At that moment there came over Kate’s mind a recollection of the time when she had gravely decided to oppose Mr. Hardwick in the parish, and not to give his son the living. The idea brought an uneasy blush to her cheek.

‘Mr. Bertie Hardwick is not going into the Church; he is reading for the bar,’ she said.

‘Well, I suppose the one will need as much work as the other,’ said Lady Caryisfort. ‘Reading for the bar!—that sounds profitable; but, Kate, if I were you, I would seriously consider the question about Bertie Eldridge. He is not bad-looking, and, unless that old tyrant has been wicked as well as disagreeable, he ought to be very well off. The title is not much, but still it is something; and it is a thoroughly good old family—as good as your own. I would not throw such a chance away.’

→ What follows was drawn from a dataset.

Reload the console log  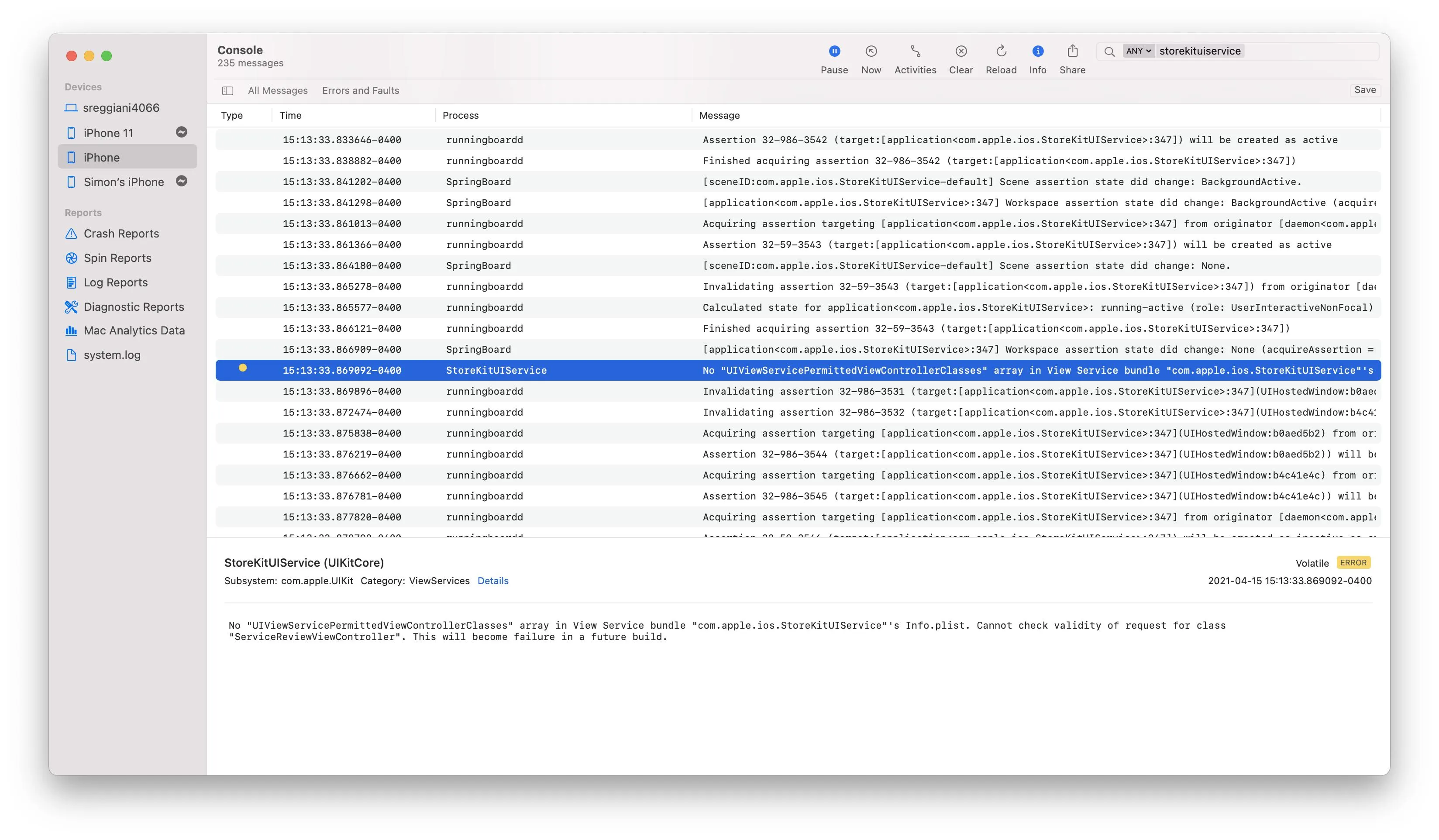1001,52
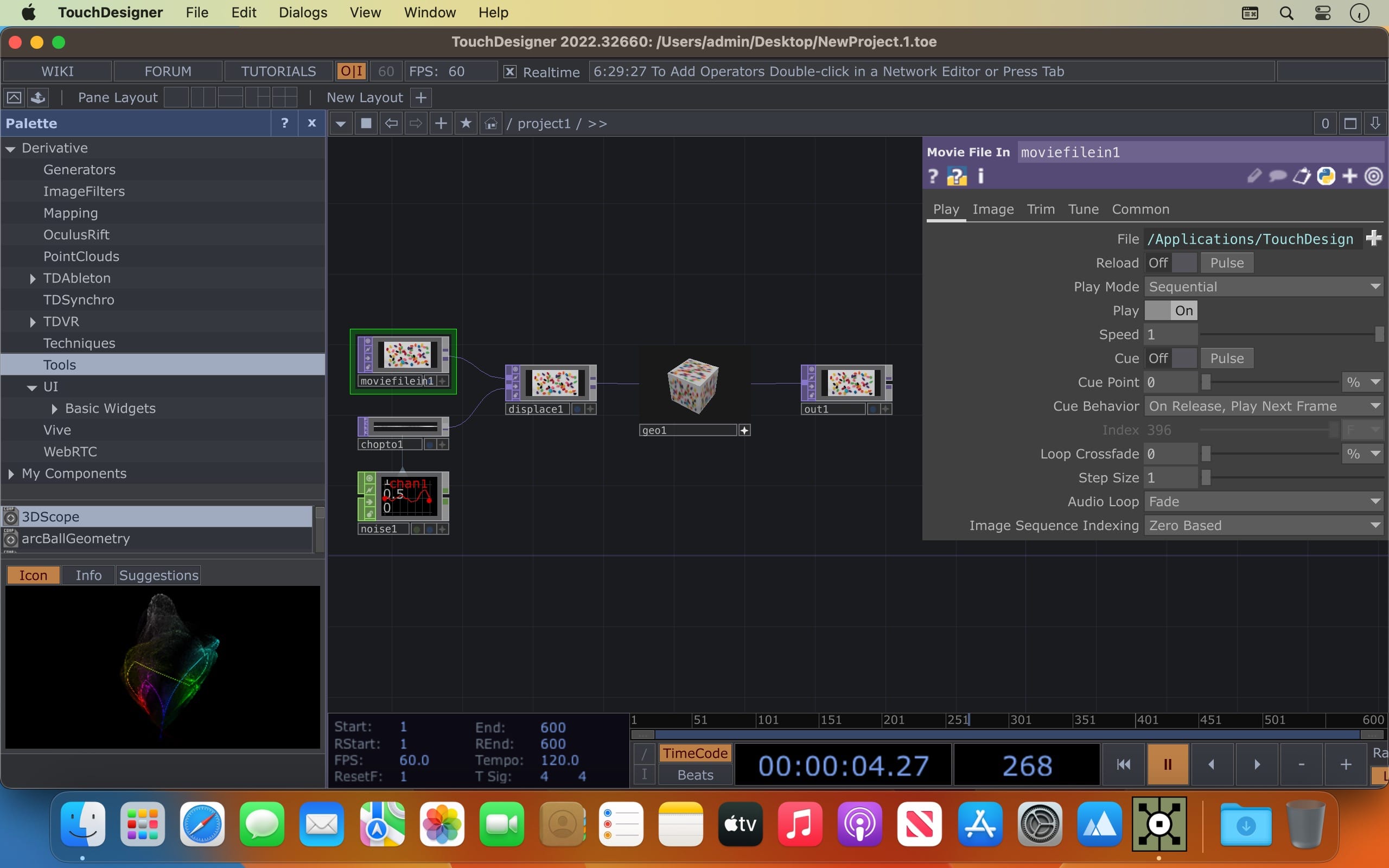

‘But I never had the chance, as you call it, Lady Caryisfort,’ said Kate, with indignation, ‘and I don’t want to have it; and I would not accept it, if it was offered to me. Bertie Eldridge is nothing to me. I don’t even care for him as an acquaintance, and never did.’

‘Well, my love, you know what a good authority has said—“that a little aversion is a very good thing to begin upon,”’ said Lady Caryisfort, laughing; but in her heart she did not believe these protestations. Why should Kate have got that telegram if Sir Herbert was nothing to her? Thus, over-wisdom led the woman of the world astray.

Before long, Kate had forgotten all about Sir Herbert Eldridge. It was not half so important to her as the other news which nobody knew of—indeed, it was simply of no interest at all in comparison. Where was Ombra now?—and how must Bertie have deceived his family, who trusted in him; as much as his—wife—was that the word?—his wife had deceived herself. Where were they living? or were they together, or what had become of these two women? Then Kate’s heart melted, and she cried within herself—What had become of them? An unacknowledged wife!—a woman who had to hide herself, and bear a name and assume a character which was not hers! In all the multitude of her thoughts, she at last stopped short upon the ground of deep pity for her cousin, who had so sinned against her. Where was she?—under what name?—in what appearance? The thought of her position, after all this long interval, with no attempt made to own her or set her right with the world, made Kate’s heart sick with compassion in the midst of her anger. And how was she to find Ombra out?—and when she had found her out, what was she to do?